Il Ministero della Salute ha diffuso indicazioni operative sull’applicazione della nuova disciplina in materia di medicinali veterinari, che ha armonizzato la legislazione italiana con la normativa europea.

Nella Circolare di Federfarma 77/2024 (consultabile sul sito nell’area riservata) sono riepilogate le indicazioni ministeriali relative alle materie che più da vicino riguardano e interessano le farmacie: etichettatura, medicinali omeopatici, tracciabilità, distribuzione all’ingrosso, vendita diretta, ossigeno e gas medicali, prescrizione, introduzione di farmaci provenienti da Stati Ue e importazione da Paesi terzi, diritto di sostituzione.
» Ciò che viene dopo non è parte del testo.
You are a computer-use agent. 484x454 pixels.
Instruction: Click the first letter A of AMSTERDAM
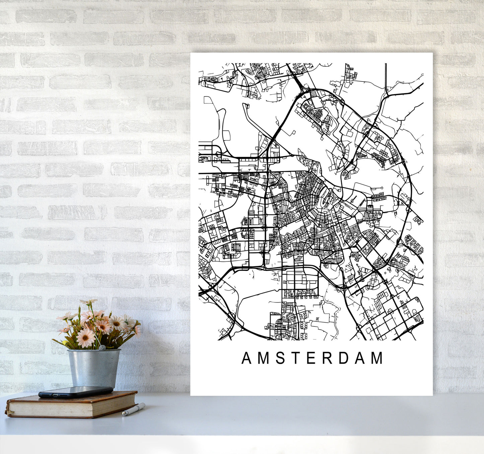(247, 358)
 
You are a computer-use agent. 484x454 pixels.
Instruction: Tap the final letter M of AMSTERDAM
(377, 358)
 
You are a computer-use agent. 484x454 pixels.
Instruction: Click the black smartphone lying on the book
(75, 392)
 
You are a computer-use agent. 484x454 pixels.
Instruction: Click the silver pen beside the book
(133, 409)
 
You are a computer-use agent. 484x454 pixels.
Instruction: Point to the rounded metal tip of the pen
(124, 414)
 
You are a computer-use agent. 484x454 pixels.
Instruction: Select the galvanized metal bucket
(93, 367)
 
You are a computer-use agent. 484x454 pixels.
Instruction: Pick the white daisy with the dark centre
(117, 323)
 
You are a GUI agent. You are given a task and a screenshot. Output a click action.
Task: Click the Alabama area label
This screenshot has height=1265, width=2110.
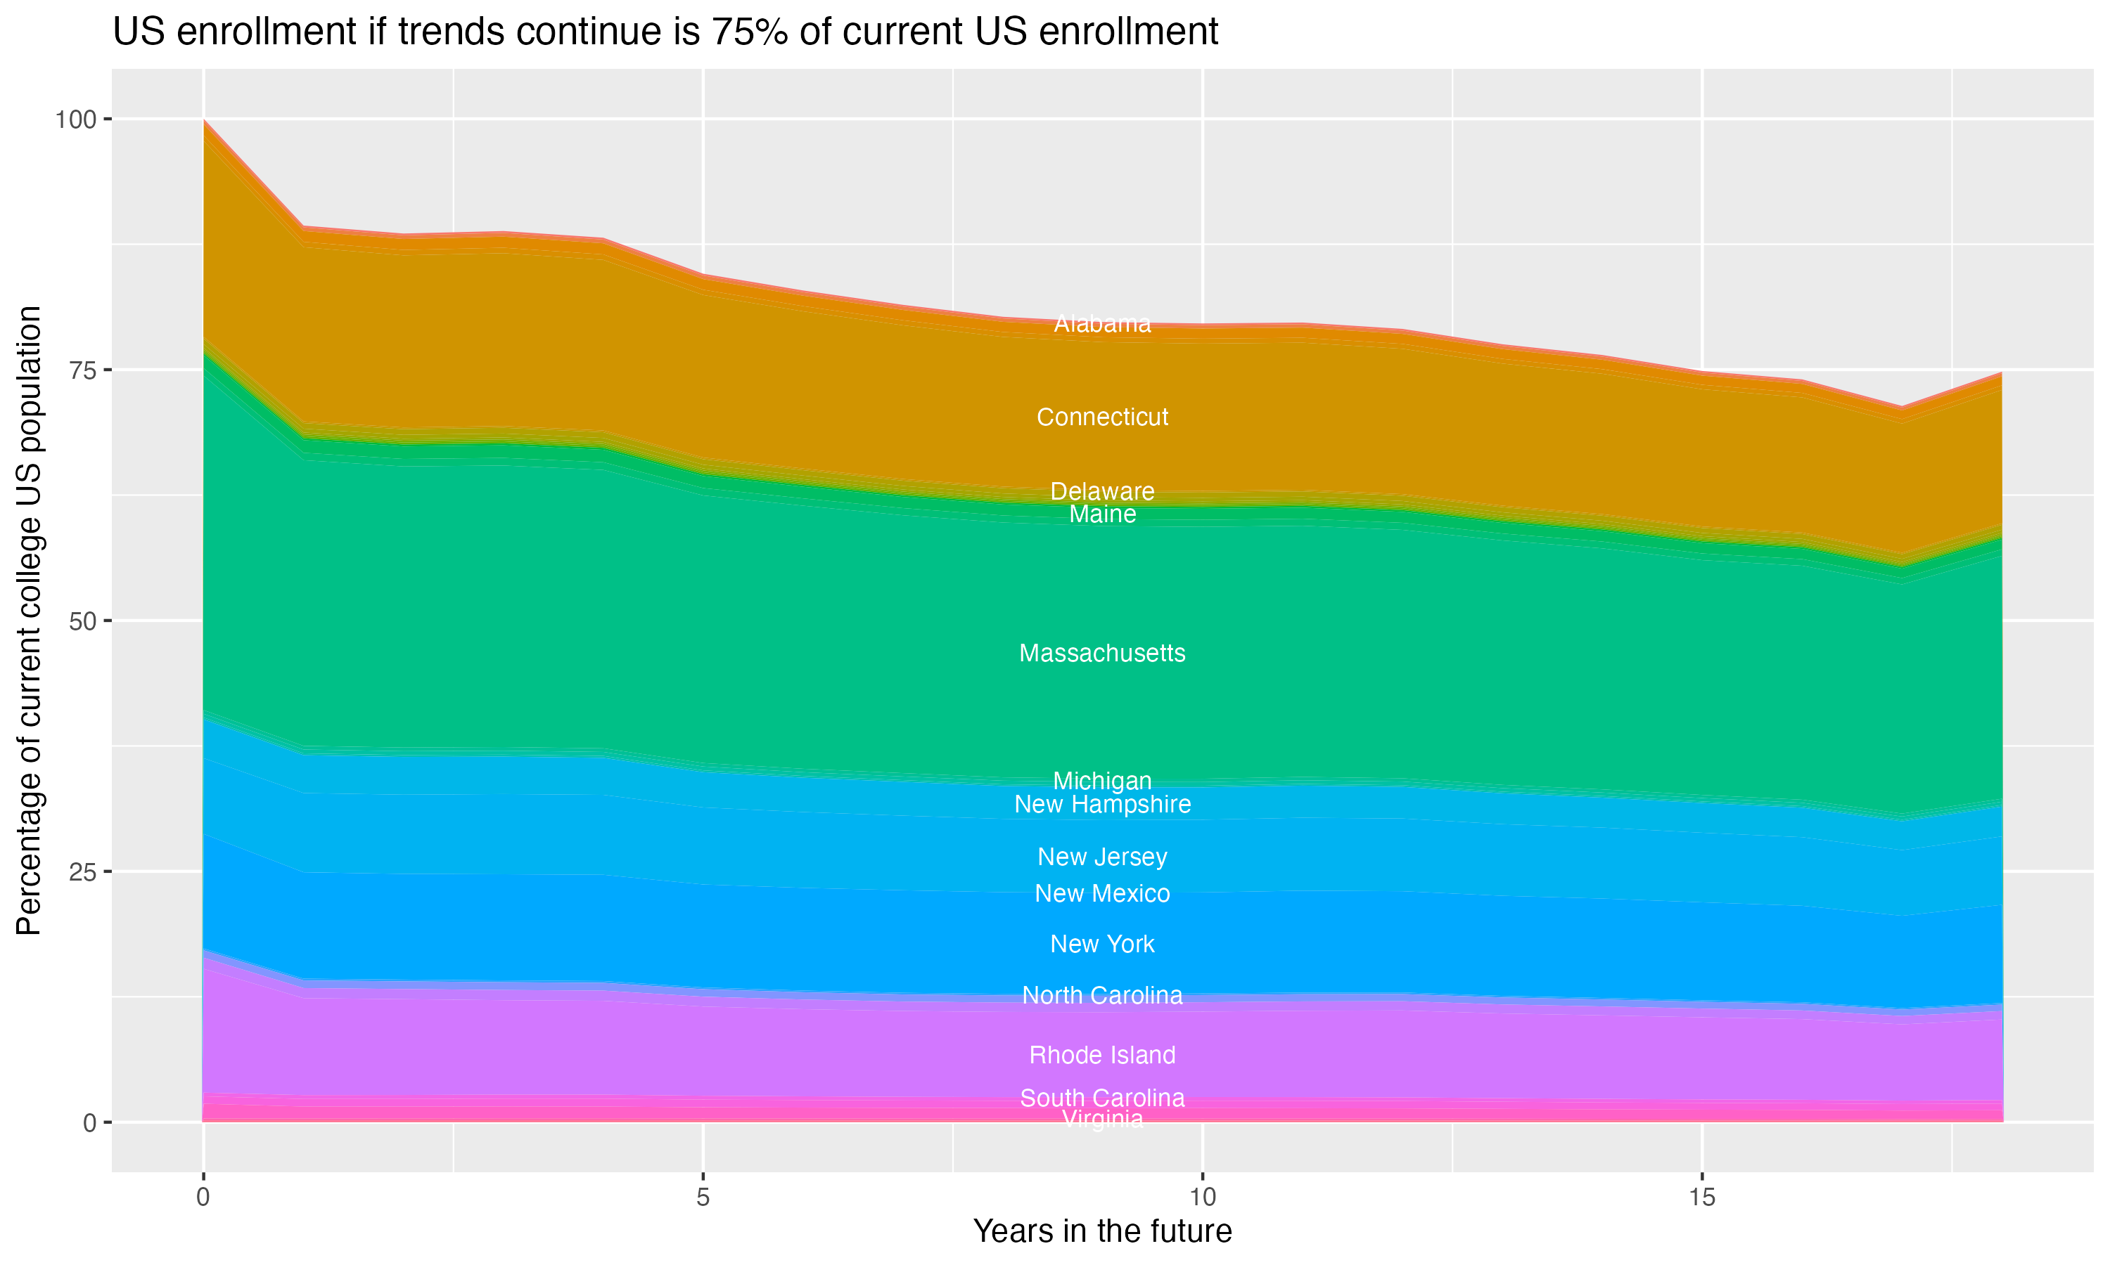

Si rimanda alla lettura della Circolare e del documento ministeriale allegato per approfondire l’argomento. Qui riportiamo una breve sintesi di alcuni punti rilevanti così come riassunti da Federfarma.

  • Prescrizione di farmaci veterinari – Il Ministero della Salute ricorda i termini di validità della ricetta veterinaria: 30 giorni per la ricetta non ripetibile; 6 mesi, con possibilità di utilizzo per un massimo di dieci volte, per la ricetta ripetibile. Il Ministero chiarisce che, pertanto, decade la ricetta in triplice copia non ripetibile e che tutti i medicinali soggetti a ricetta in triplice copia non ripetibile si intendono soggetti a ricetta non ripetibile.
  • Sostituzione del medicinale – Il Ministero chiarisce che, nelle more del completamento dell’elenco dei medicinali veterinari di riferimento e dei medicinali veterinari generici autorizzati all’immissione in commercio in Italia (la cosiddetta lista di trasparenza), la sostituzione è comunque consentita nei casi previsti dalla legge (generico/equivalente più economico o indisponibilità nel canale distributivo), ma che nella presente fase transitoria nel sistema informativo della tracciabilità è stata mantenuta la notifica al veterinario di avvenuta sostituzione da parte del farmacista. Tale notifica, precisa il Ministero, sarà eliminata in seguito alla definitiva implementazione della suddetta lista di trasparenza.